**TASK REQUIREMENTS**
In the forum thread about the new stallion, how tall is the stallion said to be?

# MY NEW STALLION!



## REO (Jun 4, 2010)

I've waited a LONG time for this!!!

Intoducing my new stallion!

*"THE POOKA"*

* *

* *

*ROKO Lotto Splash Of Perfection*

Son of Nort and my mare Muffy!






Keep in mind he has been out in the PASTURE for *2 years* and pulled out and cleaned up. He was NOT worked or sweated AT ALL!!

AND!!!! *He's only 29.75" tall!*

I also have his yearling FULL brother who looks just like him! Except his pattern is different LOL! And we're expecting another full sibling next month!

I'm in HEAVEN!

Ok, here he is!






























I think Liz captured him well! (Thank you Jules!)I'm SO proud of my boy! Thanks for letting me share!


----------



## Mominis (Jun 4, 2010)

Jeepers Creepers! He's really nice!


----------



## CharlesFamily (Jun 4, 2010)

All I can say is Wow!!! All of that in 29.75 inches???? Absolutely stunning!


----------



## Sterling (Jun 4, 2010)

WHERE have you been hiding this boy??!!! I don't remember seeing him as a baby. Breathtakingly beautiful!!!


----------



## 3EagleFarm (Jun 4, 2010)

CONGRATULATIONS


----------



## Connie P (Jun 4, 2010)

Absolutely gorgeous Robin!


----------



## Becky (Jun 4, 2010)

Beautiful!!


----------



## WhiteTailsMinis (Jun 4, 2010)

wowzer! What a fantastic boy - he looks like he has a tuxedo on - LOL - that was my first thought. ha

You've kept him in the background until this unveiling? Has he always been with you or did you acquire him BACK from someone?

Gotta say he's the best kept secret so far! LOL

Congrats - and Liz does awesome photos always!


----------



## DianeT (Jun 4, 2010)

Gorgeous Boy



Beautiful pictures!!!!!


----------



## cretahillsgal (Jun 4, 2010)

There he is! Finally!

Pooka really has matured into a beautiful little stallion. I think he has done his daddy proud!

When Robin says no coditioning or anything. She means it. I never worked or sweated him once while he was here before for the shoot. Just worked on halter stuff and clipped him.

Liz did an awesome job on our little shoot here. I can't wait to share the pictures of my 3 horses.



Now I just gotta find the time to do it!


----------



## AppyLover2 (Jun 4, 2010)

(Pointing data for screenshots)
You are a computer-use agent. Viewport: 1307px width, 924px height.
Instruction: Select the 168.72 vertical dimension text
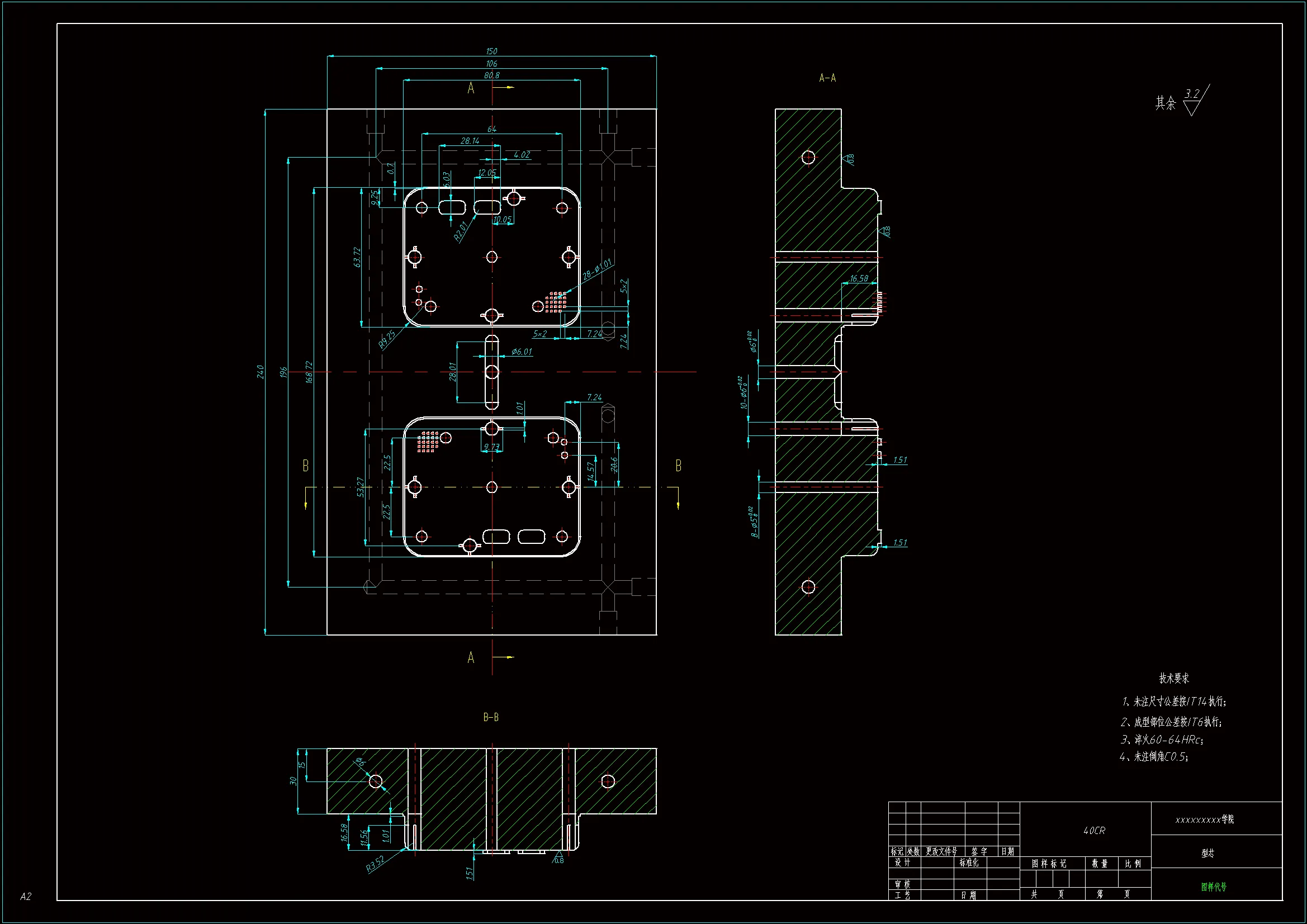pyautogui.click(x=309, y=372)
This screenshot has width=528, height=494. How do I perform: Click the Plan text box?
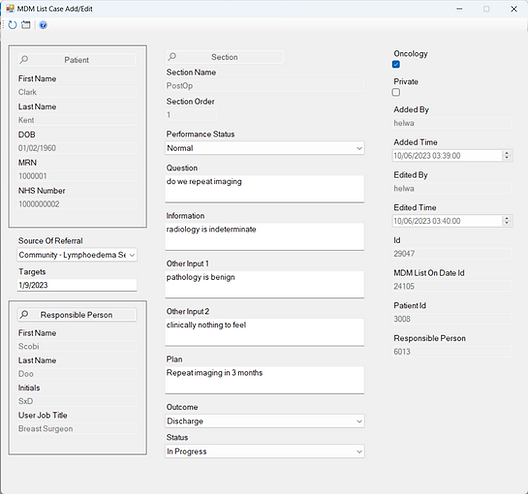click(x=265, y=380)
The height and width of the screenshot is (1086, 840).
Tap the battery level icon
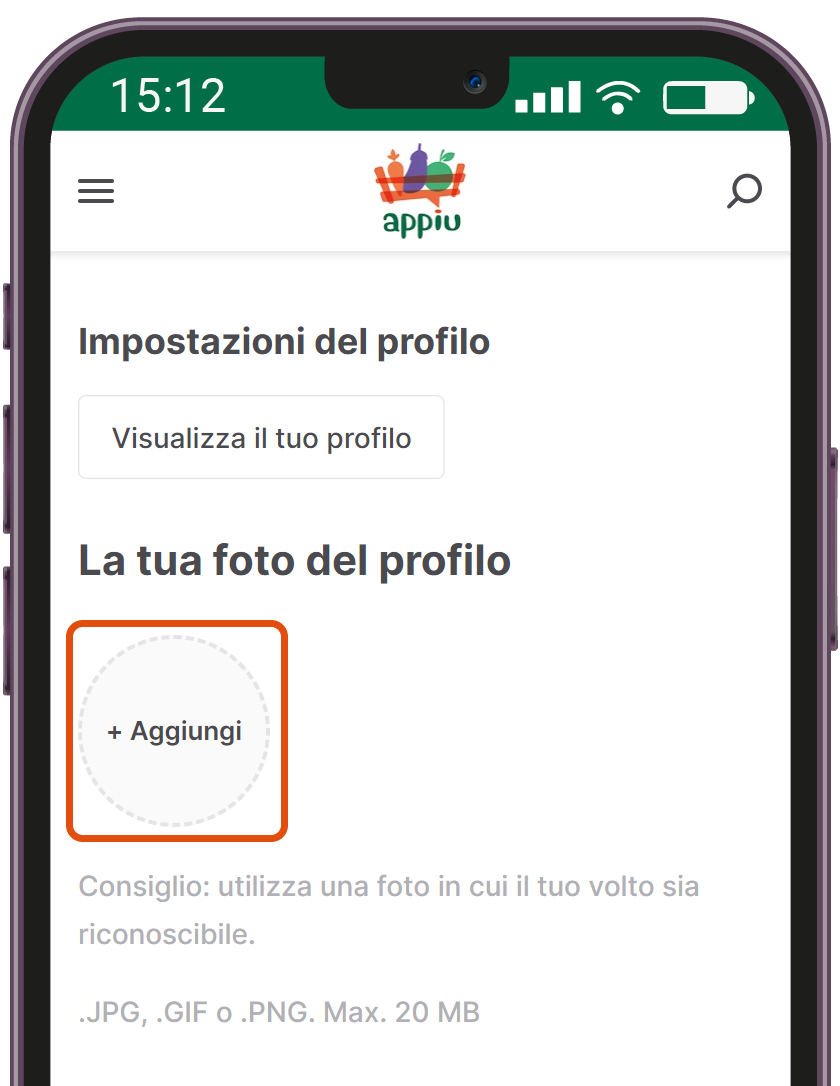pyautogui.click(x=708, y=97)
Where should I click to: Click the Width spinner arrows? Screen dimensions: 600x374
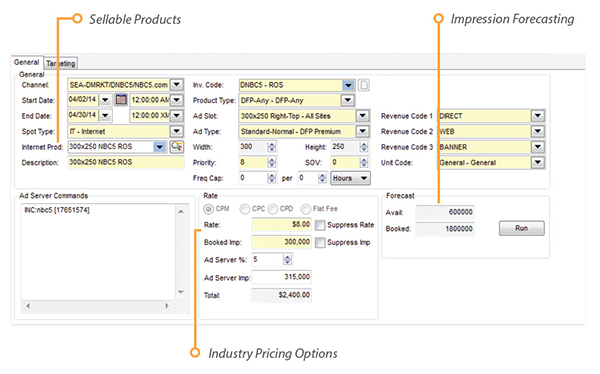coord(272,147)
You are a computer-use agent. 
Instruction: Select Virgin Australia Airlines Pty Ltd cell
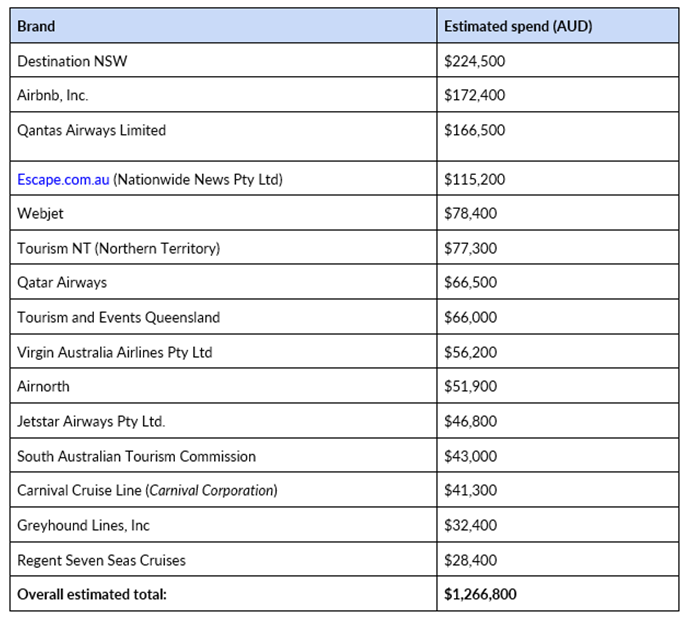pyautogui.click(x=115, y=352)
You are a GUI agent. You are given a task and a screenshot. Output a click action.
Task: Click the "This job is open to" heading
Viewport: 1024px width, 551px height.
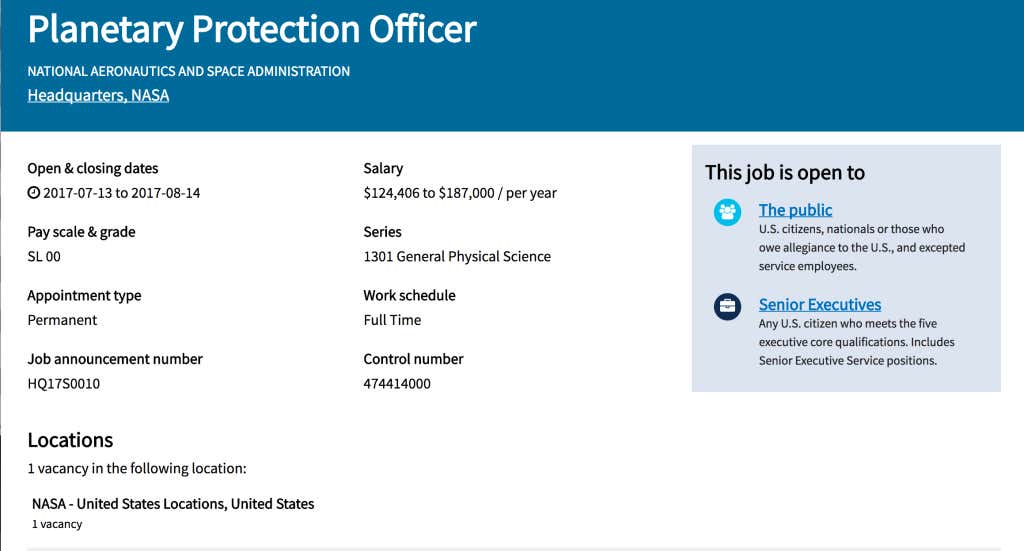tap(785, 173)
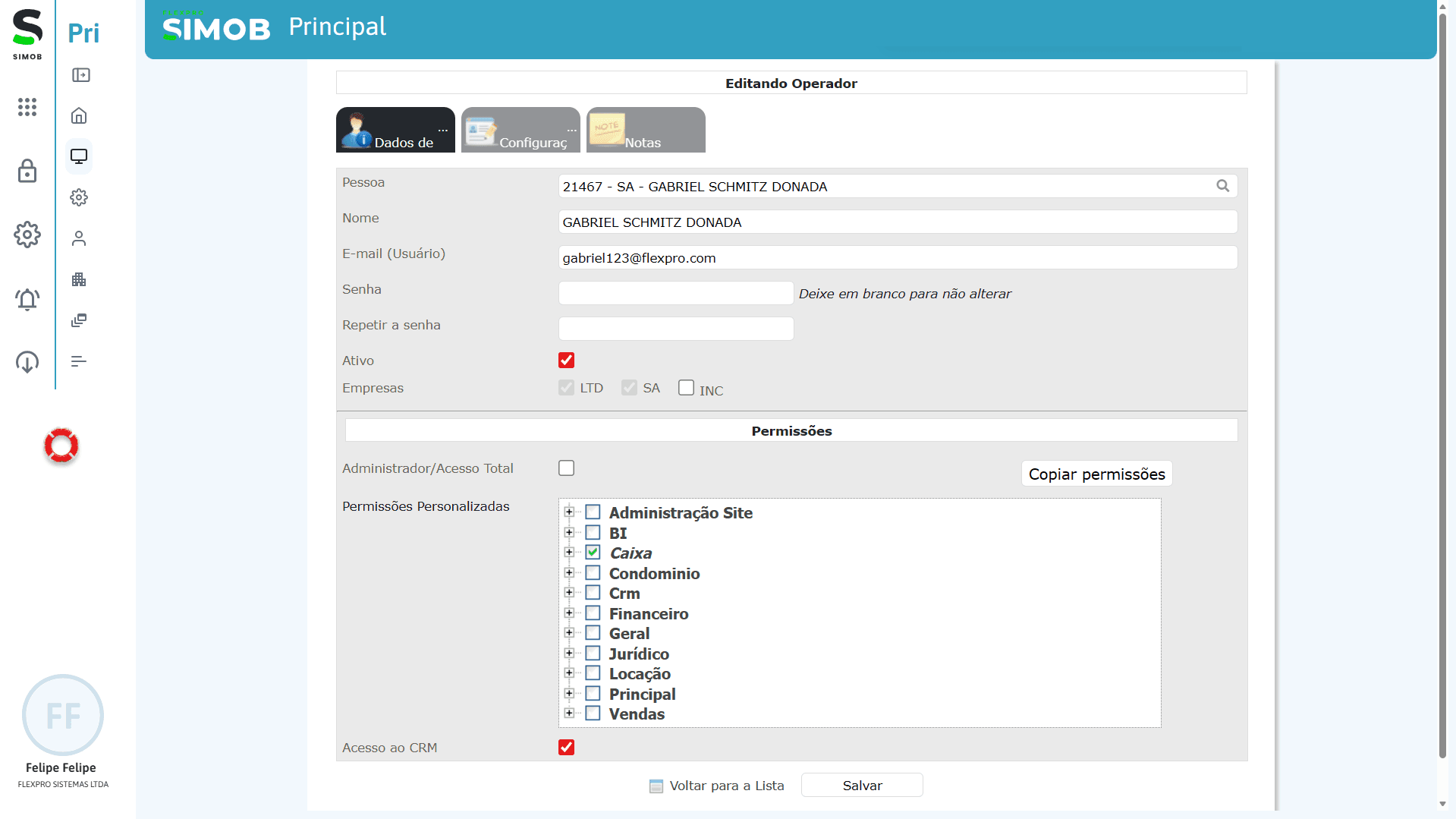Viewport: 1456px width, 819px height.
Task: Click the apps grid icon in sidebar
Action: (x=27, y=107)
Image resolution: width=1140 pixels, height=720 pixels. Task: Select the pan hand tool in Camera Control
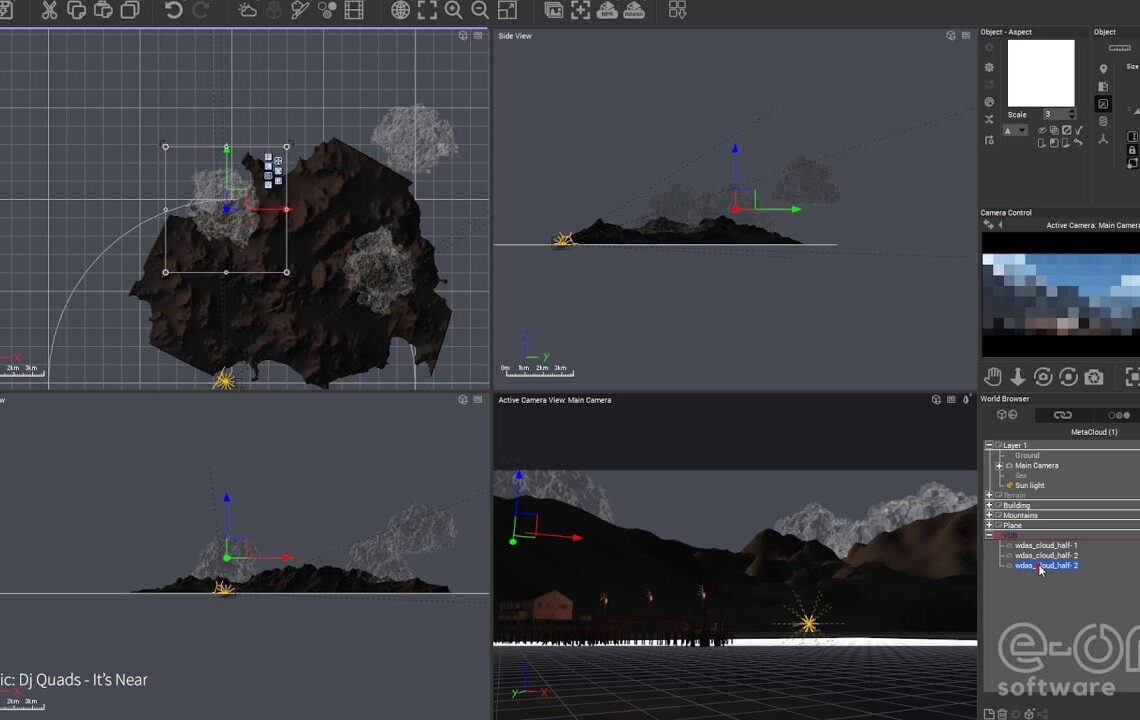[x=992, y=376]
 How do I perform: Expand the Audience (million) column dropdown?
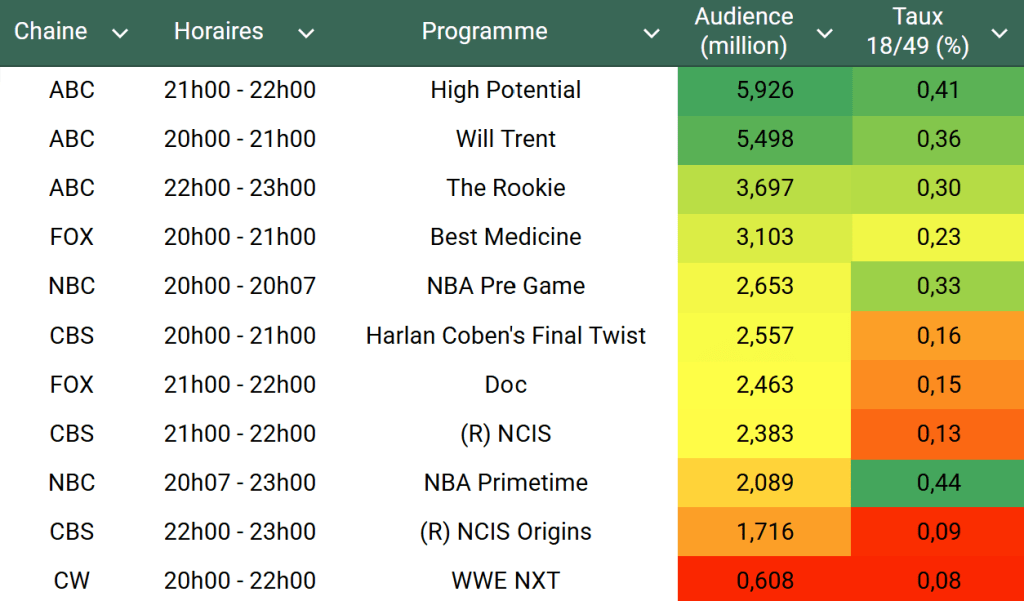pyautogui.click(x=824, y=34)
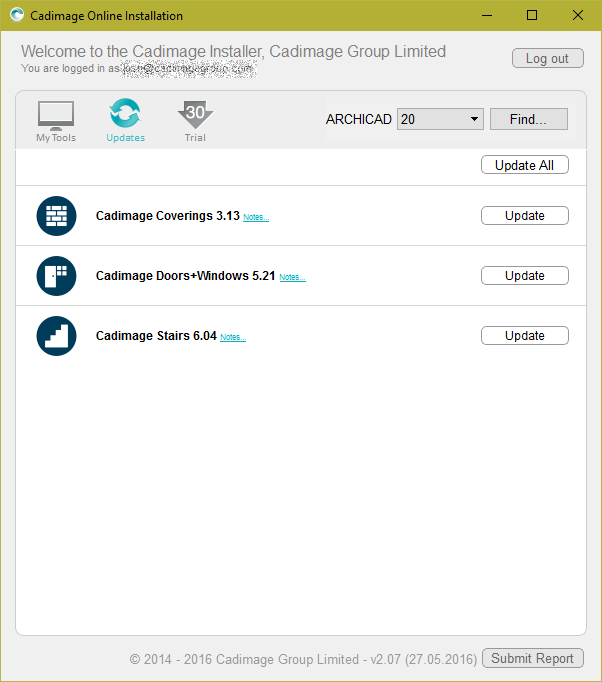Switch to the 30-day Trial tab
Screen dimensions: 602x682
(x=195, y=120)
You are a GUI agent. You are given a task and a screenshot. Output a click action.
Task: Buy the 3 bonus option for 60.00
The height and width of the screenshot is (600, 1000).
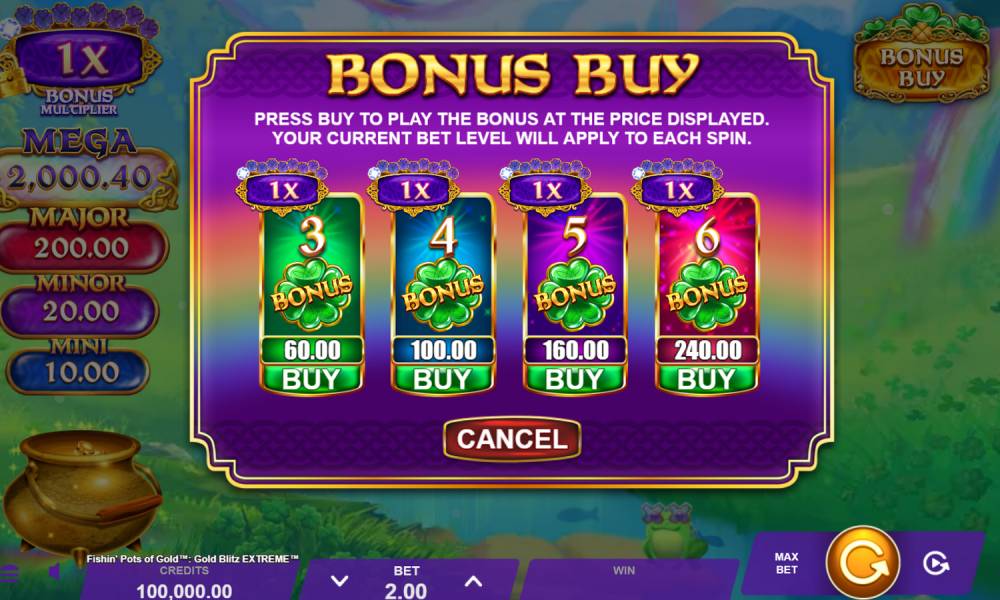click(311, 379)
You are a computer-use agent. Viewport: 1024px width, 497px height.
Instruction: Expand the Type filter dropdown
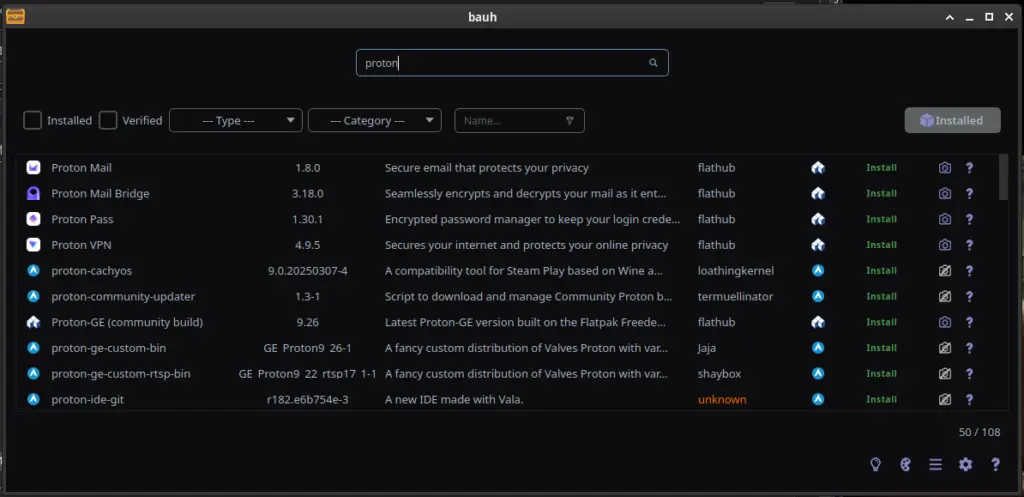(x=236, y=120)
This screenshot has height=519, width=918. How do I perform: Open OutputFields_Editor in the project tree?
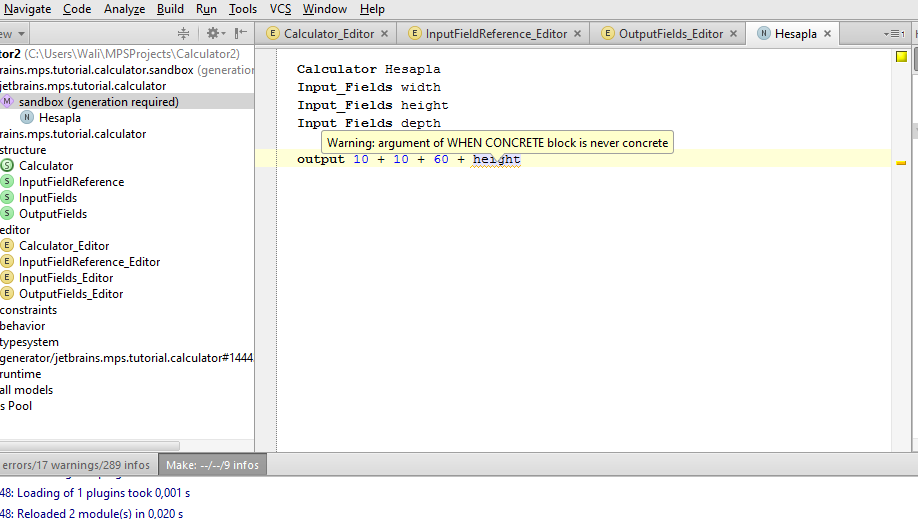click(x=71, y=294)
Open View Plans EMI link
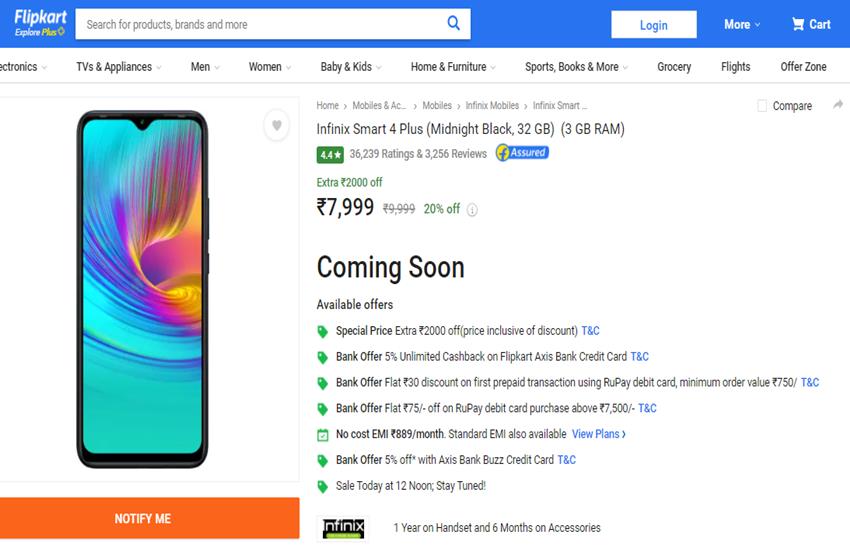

**SOLUTION TO THIS TASK**
29.75 inches